» ARTICLE:
Stars form by the gravitational collapse of interstellar gas .
The thermodynamic response of the gas can be characterized by an effective equation of state .
It determines how gas heats up or cools as it gets compressed , and hence plays a key role in regulating the process of stellar birth on virtually all scales , ranging from individual star clusters up to the galaxy as a whole .
We present a systematic study of the impact of thermodynamics on gravitational collapse in the context of high-redshift star formation , but argue that our findings are also relevant for present-day star formation in molecular clouds .

We consider a polytropic equation of state , P = k \rho ^ { \Gamma } , with both sub-isothermal exponents \Gamma < 1 and super-isothermal exponents \Gamma > 1 .
We find significant differences between these two cases .
For \Gamma > 1 , pressure gradients slow down the contraction and lead to the formation of a virialized , turbulent core .
Weak magnetic fields are strongly tangled and efficiently amplified via the small-scale turbulent dynamo on timescales corresponding to the eddy-turnover time at the viscous scale .
For \Gamma < 1 , on the other hand , pressure support is not sufficient for the formation of such a core .
Gravitational contraction proceeds much more rapidly and the flow develops very strong shocks , creating a network of intersecting sheets and extended filaments .
The resulting magnetic field lines are very coherent and exhibit a considerable degree of order .
Nevertheless , even under these conditions we still find exponential growth of the magnetic energy density in the kinematic regime .

» DATASET EXTRACT:
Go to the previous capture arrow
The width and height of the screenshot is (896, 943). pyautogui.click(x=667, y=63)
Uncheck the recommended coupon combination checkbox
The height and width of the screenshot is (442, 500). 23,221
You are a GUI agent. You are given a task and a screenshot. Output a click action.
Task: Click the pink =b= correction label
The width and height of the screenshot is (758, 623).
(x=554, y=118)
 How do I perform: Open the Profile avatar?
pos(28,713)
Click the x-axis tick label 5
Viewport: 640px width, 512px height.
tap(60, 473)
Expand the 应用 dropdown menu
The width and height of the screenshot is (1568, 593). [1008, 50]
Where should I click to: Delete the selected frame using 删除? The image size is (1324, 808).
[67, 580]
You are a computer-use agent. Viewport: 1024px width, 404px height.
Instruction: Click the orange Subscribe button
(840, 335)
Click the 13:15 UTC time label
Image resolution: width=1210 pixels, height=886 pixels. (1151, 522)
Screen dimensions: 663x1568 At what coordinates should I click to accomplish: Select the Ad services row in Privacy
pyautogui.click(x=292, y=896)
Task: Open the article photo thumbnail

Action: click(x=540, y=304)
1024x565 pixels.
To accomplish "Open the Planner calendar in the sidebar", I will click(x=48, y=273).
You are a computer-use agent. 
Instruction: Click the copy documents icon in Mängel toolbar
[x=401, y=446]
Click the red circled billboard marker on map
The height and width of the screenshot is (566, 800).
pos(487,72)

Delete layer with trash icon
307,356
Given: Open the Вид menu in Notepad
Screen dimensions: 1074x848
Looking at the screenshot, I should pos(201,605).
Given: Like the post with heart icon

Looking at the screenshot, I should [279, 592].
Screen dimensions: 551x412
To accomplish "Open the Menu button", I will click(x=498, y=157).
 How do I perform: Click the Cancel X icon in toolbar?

» DIRECTION A: According to the abstract, why does gas with an exponent Γ > 1 form a virialized, turbulent core? Answer in one to three sentences.
» DIRECTION B: Reproduce from the abstract everything from "We present a" down to "turbulent core .".
The records play no part in these tasks.

» FINISHED ANSWER A: For Γ > 1, pressure gradients slow down the contraction of the gas. This slowed contraction leads to the formation of a virialized, turbulent core.

» FINISHED ANSWER B:
We present a systematic study of the impact of thermodynamics on gravitational collapse in the context of high-redshift star formation , but argue that our findings are also relevant for present-day star formation in molecular clouds .

We consider a polytropic equation of state , P = k \rho ^ { \Gamma } , with both sub-isothermal exponents \Gamma < 1 and super-isothermal exponents \Gamma > 1 .
We find significant differences between these two cases .
For \Gamma > 1 , pressure gradients slow down the contraction and lead to the formation of a virialized , turbulent core .